Dulohupa.id – Ketua Komisi III DPRD Kota Gorontalo, Ariston Tilameo, meminta pemerintah daerah segera menyelesaikan persoalan aset yang masih berkaitan dengan Bank SulutGo (BSG).
Ia menilai, penyelesaian ini penting agar seluruh aset daerah dapat kembali dimanfaatkan secara optimal.
Ariston mengungkapkan bahwa kerja sama antara Pemerintah Kota Gorontalo dan BSG sebenarnya sudah berakhir. Saat ini, hubungan keduanya hanya sebatas kepemilikan saham daerah. Bahkan, seluruh Rekening Kas Umum Daerah (RKUD) telah resmi dialihkan ke Bank Tabungan Negara (BTN).
Menurutnya, aset berupa bangunan dan lahan yang masih digunakan BSG perlu segera ditertibkan.

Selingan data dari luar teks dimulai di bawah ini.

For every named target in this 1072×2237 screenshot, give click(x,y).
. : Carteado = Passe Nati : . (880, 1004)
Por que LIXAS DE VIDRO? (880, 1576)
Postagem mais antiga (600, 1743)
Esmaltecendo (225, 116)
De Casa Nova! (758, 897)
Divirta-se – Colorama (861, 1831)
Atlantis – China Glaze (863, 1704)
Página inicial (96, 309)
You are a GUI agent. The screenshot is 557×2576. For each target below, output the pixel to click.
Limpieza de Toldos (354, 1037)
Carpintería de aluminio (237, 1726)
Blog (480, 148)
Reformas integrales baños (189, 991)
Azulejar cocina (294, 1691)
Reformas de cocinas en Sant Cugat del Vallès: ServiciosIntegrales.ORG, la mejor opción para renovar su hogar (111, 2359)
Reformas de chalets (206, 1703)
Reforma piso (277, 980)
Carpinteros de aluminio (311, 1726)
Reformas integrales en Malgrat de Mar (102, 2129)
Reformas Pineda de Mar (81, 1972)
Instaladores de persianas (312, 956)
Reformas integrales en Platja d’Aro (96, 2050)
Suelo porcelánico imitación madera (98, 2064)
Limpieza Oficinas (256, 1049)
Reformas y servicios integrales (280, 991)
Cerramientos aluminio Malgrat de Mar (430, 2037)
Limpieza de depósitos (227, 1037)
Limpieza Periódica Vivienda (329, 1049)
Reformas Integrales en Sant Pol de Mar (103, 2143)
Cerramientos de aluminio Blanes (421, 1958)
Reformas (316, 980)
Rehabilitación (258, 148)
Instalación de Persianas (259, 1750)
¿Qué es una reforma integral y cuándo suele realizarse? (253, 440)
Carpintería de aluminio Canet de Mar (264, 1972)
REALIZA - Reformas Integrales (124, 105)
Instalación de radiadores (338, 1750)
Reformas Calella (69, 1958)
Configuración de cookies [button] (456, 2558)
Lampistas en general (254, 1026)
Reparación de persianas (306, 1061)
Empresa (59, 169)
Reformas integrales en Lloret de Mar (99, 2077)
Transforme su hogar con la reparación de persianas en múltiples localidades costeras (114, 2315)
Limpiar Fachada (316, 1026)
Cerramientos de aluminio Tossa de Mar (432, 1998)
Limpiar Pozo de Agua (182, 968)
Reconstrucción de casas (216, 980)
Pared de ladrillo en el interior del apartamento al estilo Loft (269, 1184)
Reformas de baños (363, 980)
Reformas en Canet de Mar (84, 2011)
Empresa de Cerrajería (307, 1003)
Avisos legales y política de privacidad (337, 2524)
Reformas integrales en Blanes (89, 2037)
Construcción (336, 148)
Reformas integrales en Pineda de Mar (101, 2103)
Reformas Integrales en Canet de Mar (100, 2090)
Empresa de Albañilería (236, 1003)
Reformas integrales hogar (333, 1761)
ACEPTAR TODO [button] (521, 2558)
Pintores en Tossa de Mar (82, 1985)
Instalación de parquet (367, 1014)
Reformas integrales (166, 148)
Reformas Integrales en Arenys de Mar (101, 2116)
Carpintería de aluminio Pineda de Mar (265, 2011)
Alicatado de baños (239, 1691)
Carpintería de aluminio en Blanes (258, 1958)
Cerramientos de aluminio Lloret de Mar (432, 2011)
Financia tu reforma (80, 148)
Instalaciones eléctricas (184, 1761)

“Aset-aset itu harus dikembalikan ke pemerintah daerah karena masih digunakan oleh pihak bank, padahal kerja sama sudah tidak berjalan,” jelas Ariston saat diwawancarai pada Senin (10/11/2025).
Ia juga menambahkan, lahan tersebut bisa dimanfaatkan untuk kepentingan pembangunan lain. Salah satunya, untuk mendukung pembentukan Dinas Pendapatan Daerah yang baru agar memiliki kantor dan fasilitas memadai.
“Daripada dibiarkan, aset itu bisa digunakan untuk pembangunan kantor baru agar kinerja OPD bisa lebih optimal,” tambahnya.
Selain itu, Ariston menyoroti ketimpangan nilai sewa antara aset yang digunakan dan biaya yang dibayarkan oleh BSG. Ia menilai, nilai sewa yang hanya sekitar Rp200.000 pertahun selama 30 tahun sangat tidak masuk akal.
“Bayangkan, tiga puluh tahun hanya membayar sebesar itu. Jelas tidak sebanding dengan nilai tanah dan bangunan milik pemerintah,” tegasnya.
Komisi III, lanjut Ariston, akan mendorong pemerintah daerah untuk melakukan evaluasi menyeluruh terhadap seluruh aset yang dimanfaatkan oleh pihak ketiga. Tujuannya agar aset tersebut bisa memberikan keuntungan yang lebih besar bagi daerah dan masyarakat Kota Gorontalo.